Eniz Orakcıoğlu

Zeytin Üreticileri Birliği Başkanı İrfan Çelik, devletin zeytinciye yeterli teşviki vermediğini belirterek, “Şu anda zeytincilikte devlet yok, zeytincilikle ilgili hiçbir çalışma yapmayan, tamamen köhnemiş, liberal ve ekonomik prensiplerle bir yere varamayan yavan bir hükümetle karşı karşıyayız” şeklinde konuştu.

Zeytin Üreticileri Birliği Başkanı İrfan Çelik, sektörün  içinde bulunduğu sıkıntıları ve hükümetten beklentilerini Yeni Bakış'a değerlendirdi.

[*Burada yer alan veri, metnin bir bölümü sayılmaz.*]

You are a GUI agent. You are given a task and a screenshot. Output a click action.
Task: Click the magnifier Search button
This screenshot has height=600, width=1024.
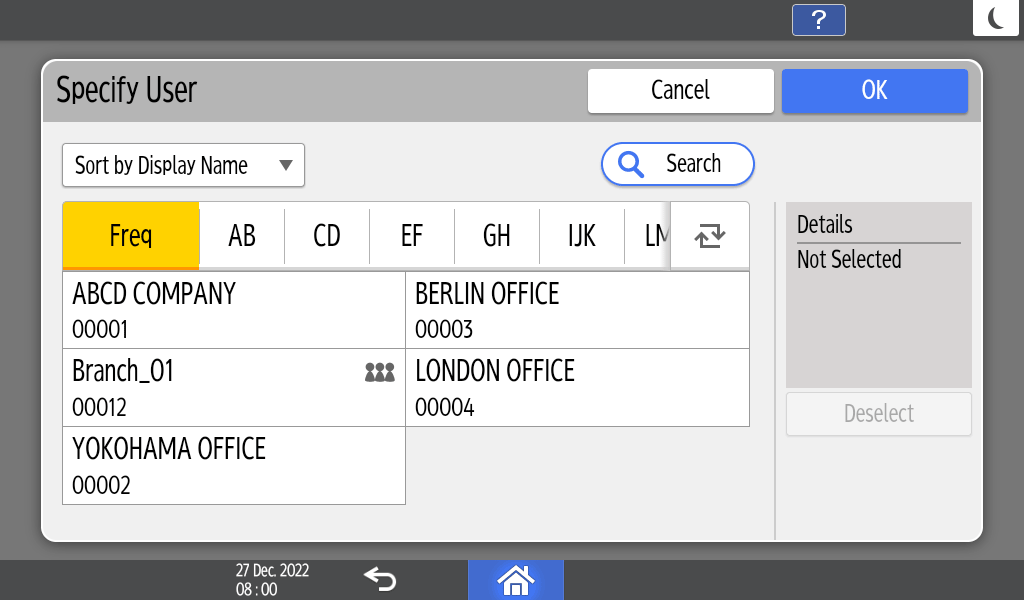pyautogui.click(x=677, y=164)
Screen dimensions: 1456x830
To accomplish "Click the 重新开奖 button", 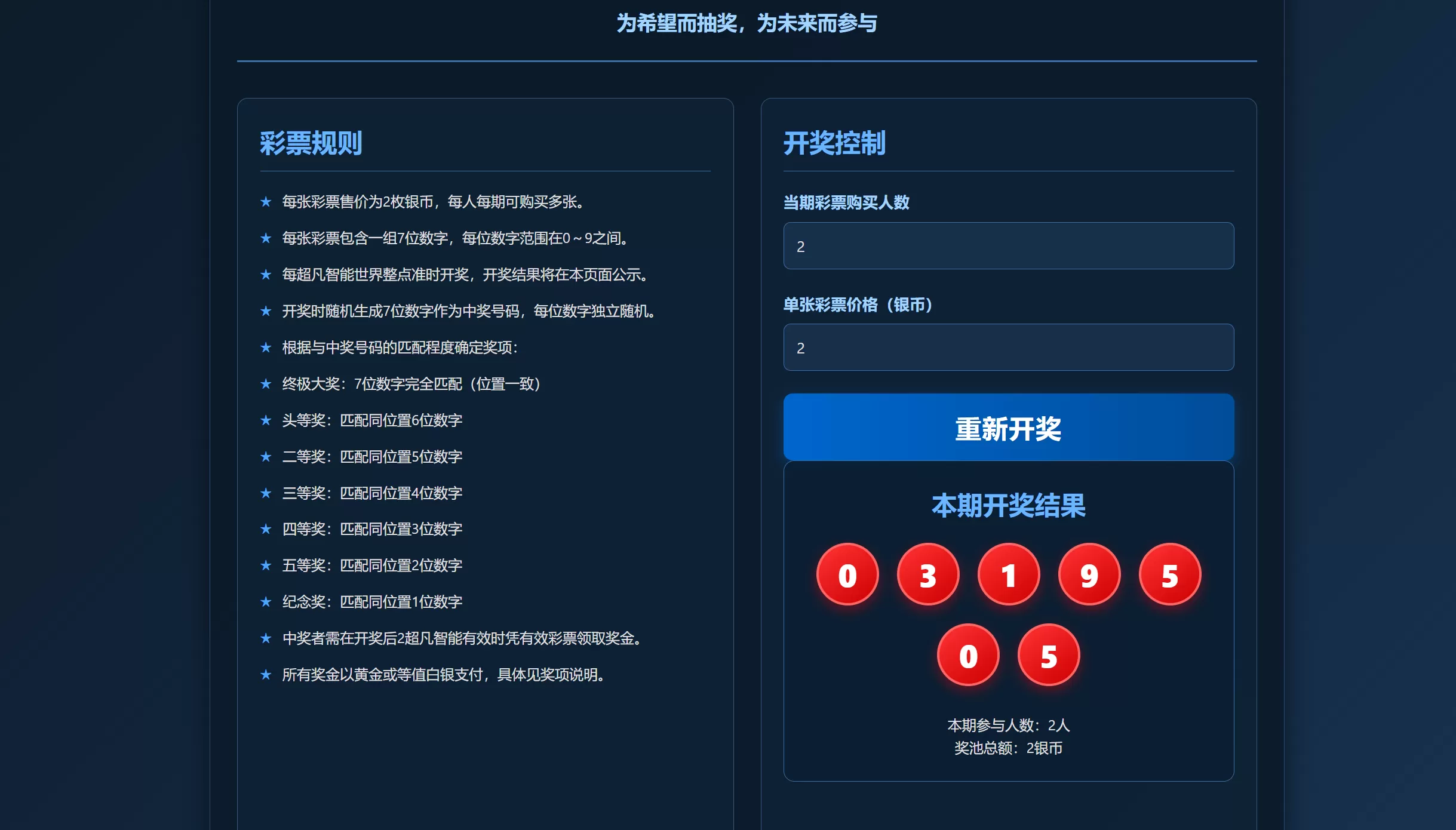I will click(1008, 428).
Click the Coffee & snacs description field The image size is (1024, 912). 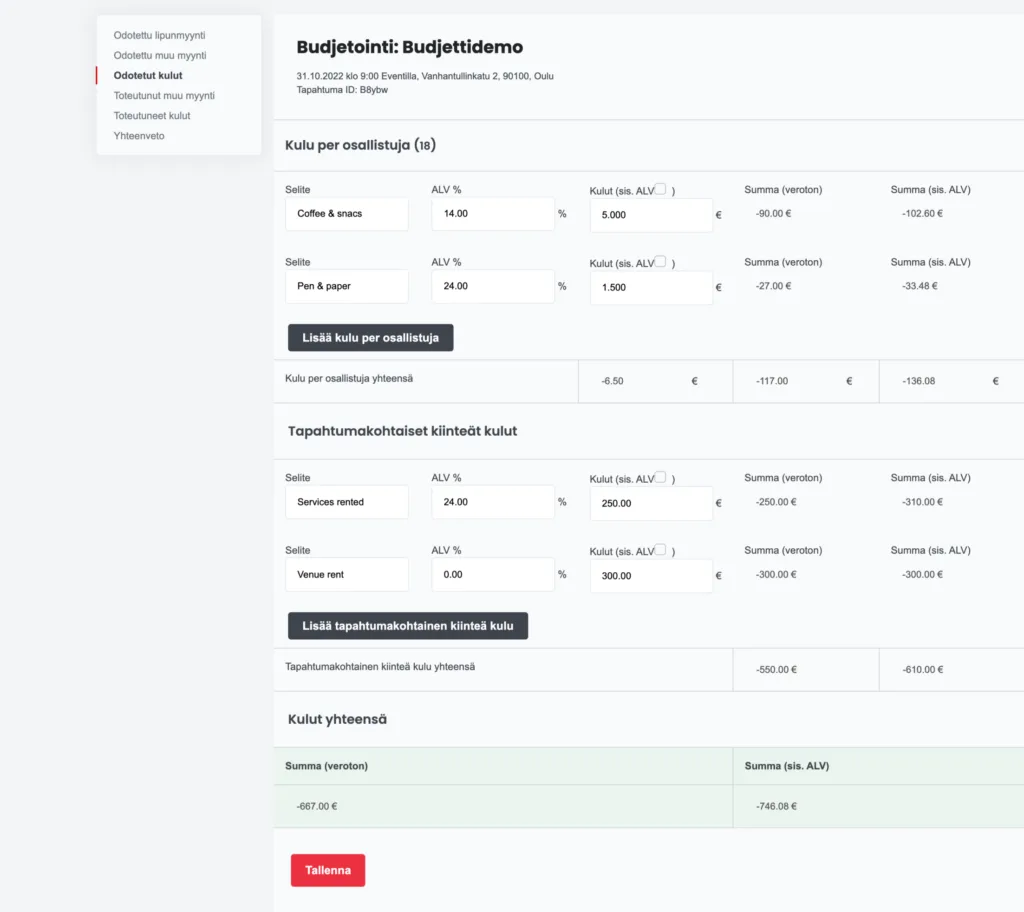click(x=347, y=214)

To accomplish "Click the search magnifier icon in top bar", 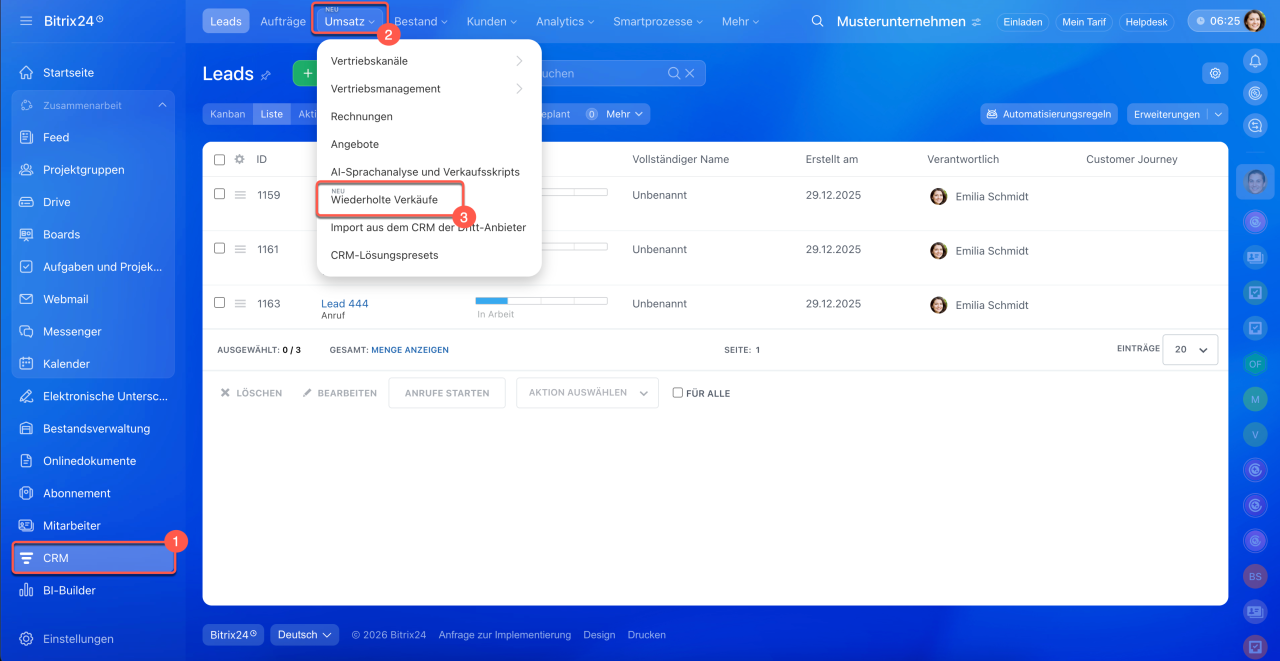I will coord(818,22).
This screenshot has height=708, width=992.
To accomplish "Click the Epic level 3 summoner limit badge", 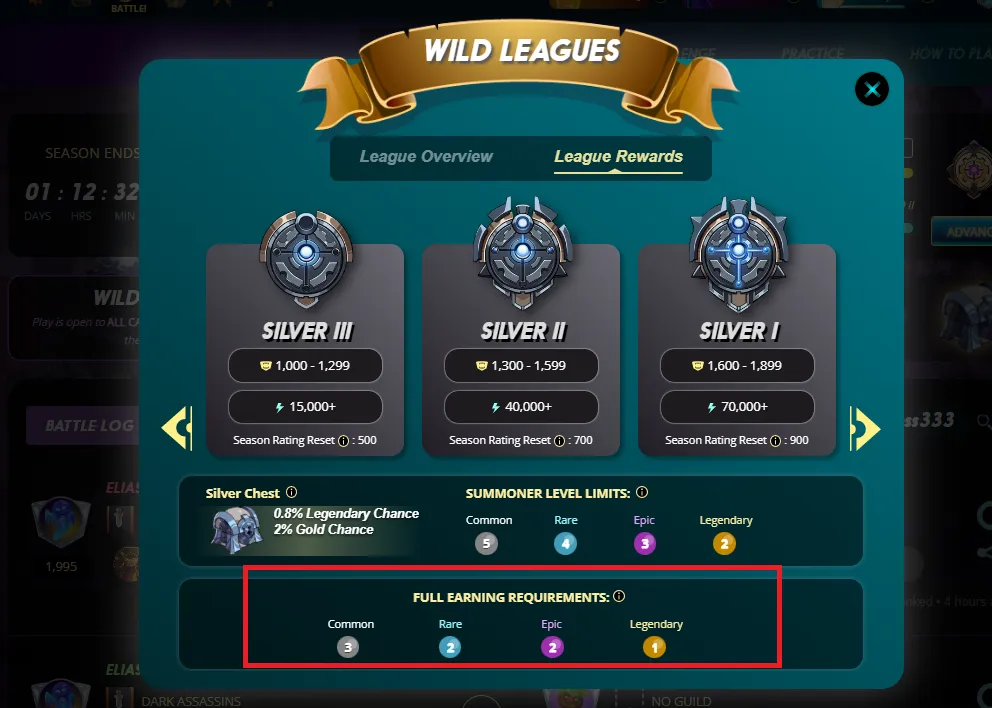I will [645, 543].
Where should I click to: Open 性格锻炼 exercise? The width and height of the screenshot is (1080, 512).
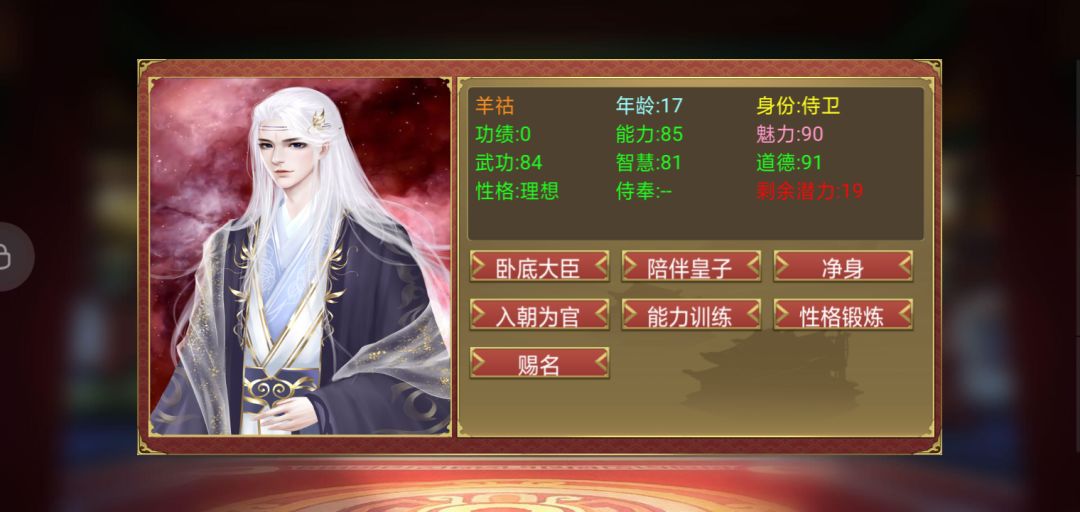tap(843, 314)
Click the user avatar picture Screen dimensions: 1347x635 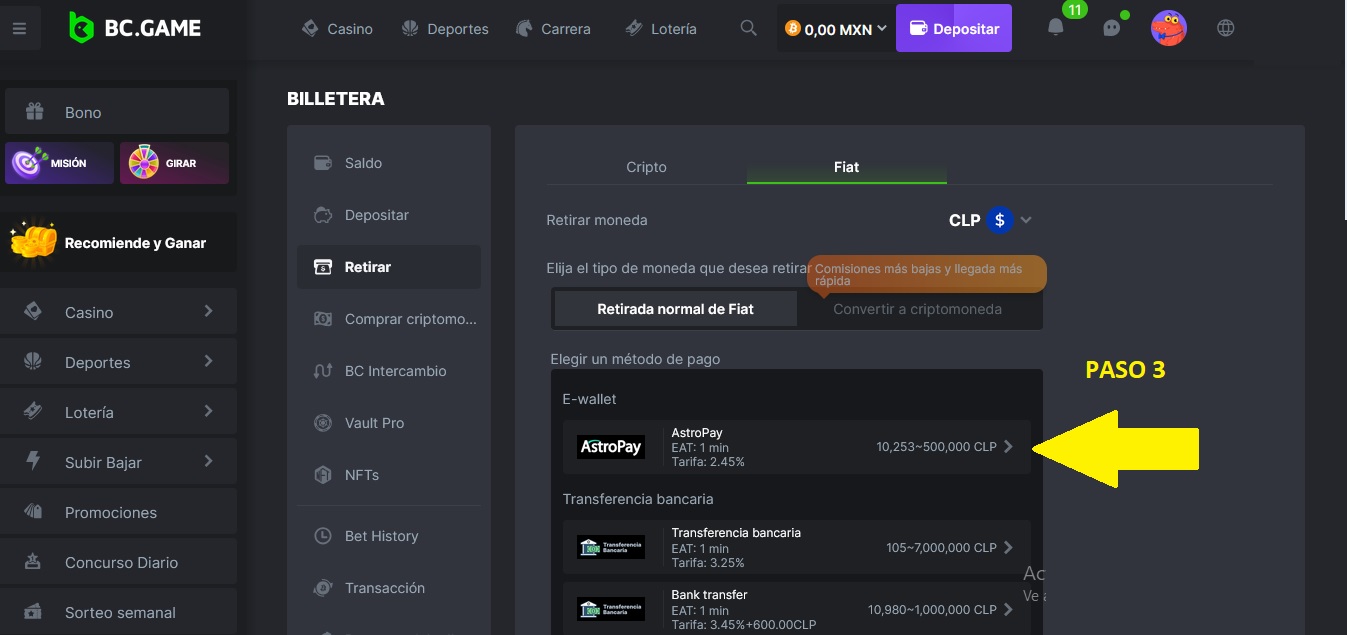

“Geçtiğimiz yıla göre rekolte arttı”

Çelik, Bu yıl bin 500 ton civarında bir rekolte beklediklerini vurgulayarak, “Bu geçtiğimiz yıla göre daha iyi bir rakam olmakla birlikte, çok da güçlü bir yıl olduğunu söyleyemeyiz. Özellikle yerli zeytinlerde rekolte daha yüksek, bu da yine değişen iklim şartlarına yerli zeytinin daha iyi adaptasyon gösterdiğini, aşırı sıcak ve kuru havalara karşı daha yüksek bir direnci olduğunu gösteriyor. Yerli zeytin ağaçlarımız  bilindiği üzere antioksidan özelliğine sahiptir. Kısacası sağlığımıza yarar sağlayan organik bileşimleri çok yüksek olan bir cinstir. Özellikle son 5-6 yıldır zeytinyağı bilincinin yüksek olduğu ülkelerde zeytinyağı bir ilaç niteliği kazandı. Başta kanser olmak üzere birçok hastalığa karşı da yüksek kaliteli antioksidan içeren zeytinyağları çok yüksek fiyatlarla satılıp, alıcı bulabiliyor. Bizim orta ve uzun vadede hedefimizin Tanrı’nın gönderdiği bu nimeti kalite kriterlerini kaybetmeden ağaçtan şişeye taşıyabilmektir” diye konuştu.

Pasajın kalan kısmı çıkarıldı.